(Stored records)
........

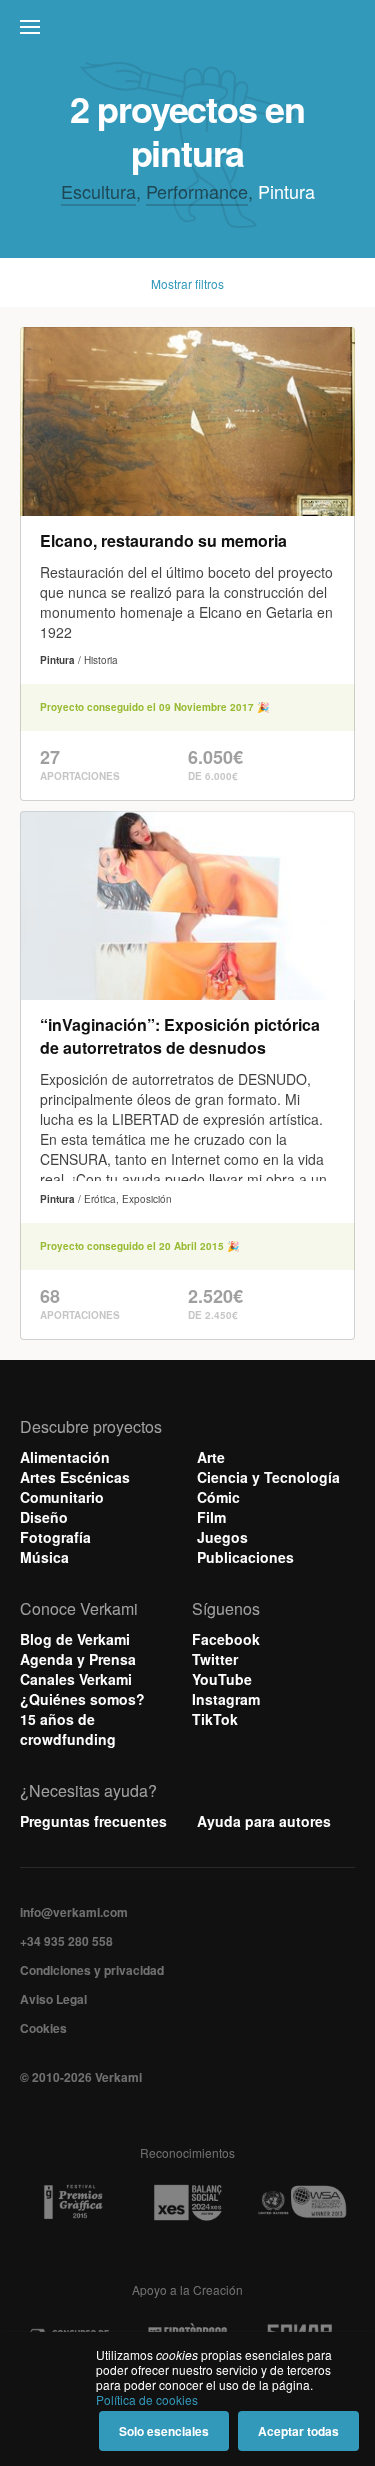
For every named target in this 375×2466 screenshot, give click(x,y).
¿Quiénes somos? (82, 1699)
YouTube (222, 1679)
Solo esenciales (164, 2431)
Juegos (222, 1537)
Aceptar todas (298, 2431)
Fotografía (55, 1537)
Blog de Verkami (75, 1639)
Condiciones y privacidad (92, 1970)
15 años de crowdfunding (68, 1729)
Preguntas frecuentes (93, 1821)
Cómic (218, 1497)
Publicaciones (245, 1557)
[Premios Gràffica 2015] (73, 2202)
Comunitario (62, 1497)
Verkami (190, 32)
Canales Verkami (76, 1679)
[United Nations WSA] (302, 2202)
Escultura (98, 191)
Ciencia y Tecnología (268, 1477)
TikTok (215, 1719)
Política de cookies (147, 2399)
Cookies (43, 2028)
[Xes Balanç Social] (188, 2202)
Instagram (226, 1699)
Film (211, 1517)
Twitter (215, 1659)
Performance (197, 191)
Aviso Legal (53, 1999)
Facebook (226, 1639)
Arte (211, 1457)
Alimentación (65, 1457)
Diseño (44, 1517)
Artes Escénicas (75, 1477)
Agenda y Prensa (78, 1659)
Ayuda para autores (264, 1821)
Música (44, 1557)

........

If an entry contains an image, print the rest of that entry exactly and leave the image out.

### REPLY TO THE EXERCISE
For every named target in this 375×2466 screenshot, give click(x,y).
¿Quiénes somos? (82, 1699)
YouTube (222, 1679)
Solo esenciales (164, 2431)
Juegos (222, 1537)
Aceptar todas (298, 2431)
Fotografía (55, 1537)
Blog de Verkami (75, 1639)
Condiciones y privacidad (92, 1970)
15 años de crowdfunding (68, 1729)
Preguntas frecuentes (93, 1821)
Cómic (218, 1497)
Publicaciones (245, 1557)
[Premios Gràffica 2015] (73, 2202)
Comunitario (62, 1497)
Verkami (190, 32)
Canales Verkami (76, 1679)
[United Nations WSA] (302, 2202)
Escultura (98, 191)
Ciencia y Tecnología (268, 1477)
TikTok (215, 1719)
Política de cookies (147, 2399)
Cookies (43, 2028)
[Xes Balanç Social] (188, 2202)
Instagram (226, 1699)
Film (211, 1517)
Twitter (215, 1659)
Performance (197, 191)
Aviso Legal (53, 1999)
Facebook (226, 1639)
Arte (211, 1457)
Alimentación (65, 1457)
Diseño (44, 1517)
Artes Escénicas (75, 1477)
Agenda y Prensa (78, 1659)
Ayuda para autores (264, 1821)
Música (44, 1557)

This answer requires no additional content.